- **Texte du document**
**********

L’Unité des enquêtes spéciales (« l’UES » ou « l’Unité ») est un organisme civil d’exécution de la loi qui enquête sur les incidents mettant en cause un agent et impliquant un décès, une blessure grave, la décharge d’une arme à feu contre une personne ou une allégation d’agression sexuelle. Selon la définition de la Loi de 2019 sur l’Unité des enquêtes spéciales (Loi sur l’UES), « agents » s’entend des agents de police, des agents spéciaux employés par la Commission des parcs du Niagara et des agents de la paix en vertu de la Loi sur l’Assemblée législative. La compétence de l’UES s’étend à plus de 50 corps de police municipaux, régionaux et provinciaux en Ontario.

En vertu de la Loi sur l’UES, le directeur de l’UES doit établir, d’après les preuves recueillies dans le cadre d’une enquête, s’il existe des motifs raisonnables de croire qu’un agent a commis une infraction criminelle. Si de tels motifs existent, le directeur a le pouvoir de faire porter une accusation criminelle contre cet agent. Par contre, en l’absence de tels motifs, le directeur ne peut pas porter d’accusation. Dans ce cas, un rapport d’enquête est rédigé et rendu public, sauf s’il portait sur des allégations d’agression sexuelle, auquel cas le directeur de l’UES peut consulter la personne concernée et exercer son pouvoir discrétionnaire de ne pas publier le rapport pour protéger la vie privée de la personne concernée.

**********

- **Extrait du corpus**
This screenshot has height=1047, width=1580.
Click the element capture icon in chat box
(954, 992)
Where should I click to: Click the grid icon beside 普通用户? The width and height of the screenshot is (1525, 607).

**********

- **Liste des consignes**
1 > Modifiez le texte sur l'UES en commençant par « En vertu de la Loi sur l’UES, le » et en allant jusqu'à « la personne concernée. », avec « motifs raisonnables » remplacé par « motifs sérieux ».
2 > Poursuivez le texte sur l'Unité des enquêtes spéciales à partir de l'endroit où il s'arrête.
Ce matériel n'intervient pas dans l'exercice.

- **Réponses par point**
1 >
En vertu de la Loi sur l’UES, le directeur de l’UES doit établir, d’après les preuves recueillies dans le cadre d’une enquête, s’il existe des motifs sérieux de croire qu’un agent a commis une infraction criminelle. Si de tels motifs existent, le directeur a le pouvoir de faire porter une accusation criminelle contre cet agent. Par contre, en l’absence de tels motifs, le directeur ne peut pas porter d’accusation. Dans ce cas, un rapport d’enquête est rédigé et rendu public, sauf s’il portait sur des allégations d’agression sexuelle, auquel cas le directeur de l’UES peut consulter la personne concernée et exercer son pouvoir discrétionnaire de ne pas publier le rapport pour protéger la vie privée de la personne concernée.

2 >
Restrictions concernant la divulgation de renseignements

Loi de 2019 sur l’Unité des enquêtes spéciales

En vertu de l’article 34, certains renseignements peuvent être omis de ce rapport, notamment :
  • le nom d’un agent impliqué, d’un agent témoin, d’un témoin civil ou d’une personne concernée, ainsi que tout renseignement permettant d’identifier ces personnes; 
  • des renseignements qui pourraient amener à ce que l’identité d’une personne ayant signalé avoir été agressée sexuellement soit révélée dans le contexte de l’agression sexuelle; 
  • des renseignements qui, de l’avis du directeur de l’UES, peuvent présenter un risque de préjudice grave pour une personne; 
  • des renseignements qui divulguent des techniques ou méthodes d’enquête; 
  • des renseignements dont la diffusion est interdite ou restreinte par la loi; 
  • des renseignements pour lesquels la protection de la vie privée d’une personne obtenue grâce à leur non-publication l’emporte clairement sur l’intérêt public de les publier.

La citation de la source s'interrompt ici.